You must still have permission to write to the destination where you are restoring data.

Disaster recovery

MSI also maintains periodic tape backups for disaster recovery from these Tier 1 locations:

  • /projects/standard/GROUP/public/disaster_recovery

  • /projects/standard/GROUP/shared/disaster_recovery

These tape backups are intended for rare cases where snapshots are not usable, such as a catastrophic storage or data center event. They are not scoped for routine, user-directed file restores, and recovered data may not represent the exact point in time you want. Users should still maintain their own secondary copies of difficult-to-recreate data.

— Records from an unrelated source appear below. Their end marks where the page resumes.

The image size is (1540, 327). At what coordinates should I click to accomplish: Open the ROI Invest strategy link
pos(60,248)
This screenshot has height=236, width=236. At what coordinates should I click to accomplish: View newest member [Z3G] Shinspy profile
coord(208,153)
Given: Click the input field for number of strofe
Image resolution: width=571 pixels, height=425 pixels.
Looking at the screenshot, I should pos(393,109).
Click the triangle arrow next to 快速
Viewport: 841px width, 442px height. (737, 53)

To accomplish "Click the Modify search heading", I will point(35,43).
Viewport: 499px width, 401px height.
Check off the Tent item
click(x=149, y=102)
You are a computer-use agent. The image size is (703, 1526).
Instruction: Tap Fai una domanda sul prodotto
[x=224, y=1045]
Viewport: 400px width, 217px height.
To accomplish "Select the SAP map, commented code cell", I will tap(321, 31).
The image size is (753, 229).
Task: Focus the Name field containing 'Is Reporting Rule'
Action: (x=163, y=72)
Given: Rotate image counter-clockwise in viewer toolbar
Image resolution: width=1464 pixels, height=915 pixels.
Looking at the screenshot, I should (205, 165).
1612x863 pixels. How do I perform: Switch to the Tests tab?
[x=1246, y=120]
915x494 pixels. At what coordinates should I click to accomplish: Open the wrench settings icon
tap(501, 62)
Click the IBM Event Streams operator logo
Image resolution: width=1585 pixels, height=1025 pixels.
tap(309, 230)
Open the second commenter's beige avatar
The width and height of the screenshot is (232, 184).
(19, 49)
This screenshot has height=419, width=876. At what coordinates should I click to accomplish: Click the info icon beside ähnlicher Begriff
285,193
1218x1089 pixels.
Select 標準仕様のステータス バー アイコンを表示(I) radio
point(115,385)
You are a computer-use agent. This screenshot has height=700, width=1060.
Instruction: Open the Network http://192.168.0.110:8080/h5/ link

As of December 2, 2025, MSI notes that tape backups are not yet available for /projects/regulated/GROUP/shared/disaster_recovery.

Tier 2

Tier 2 is MSI’s object storage platform for large-scale data management, collaboration, and workflows that benefit from S3-compatible access. For service details, see MSI’s Tier 2 storage page.

Typical Tier 2 workflow

Tier 2 is commonly used as shared lab storage managed at the PI or group level:

  • A PI can request help creating an initial shared bucket and receives a default Tier 2 allocation of 120 TB

  • Group members have a default personal quota of 5 GB

  • The PI or bucket administrator can grant collaborators read and write access to the shared bucket

  • Lab members can then upload, retrieve, and share data without placing all long-term storage pressure on Tier 1

Access methods

Tier 2 buckets use S3-style object storage rather than a mounted filesystem. Common access methods include:

  • s3cmd for command-line access on MSI systems

  • rclone for scripting and syncing workflows

  • Globus for managed transfers

Bucket names are typically referenced like this:

s3://BUCKET_NAME

Additional capacity and backups

Tier 2 data is not protected by snapshots or MSI-managed backups. If data stored there is deleted or lost, MSI may not be able to recover it. PIs and research groups should plan their own backup strategy for important Tier 2 data.

Groups that need more Tier 2 capacity can request additional storage by reviewing the MSI Service Catalog.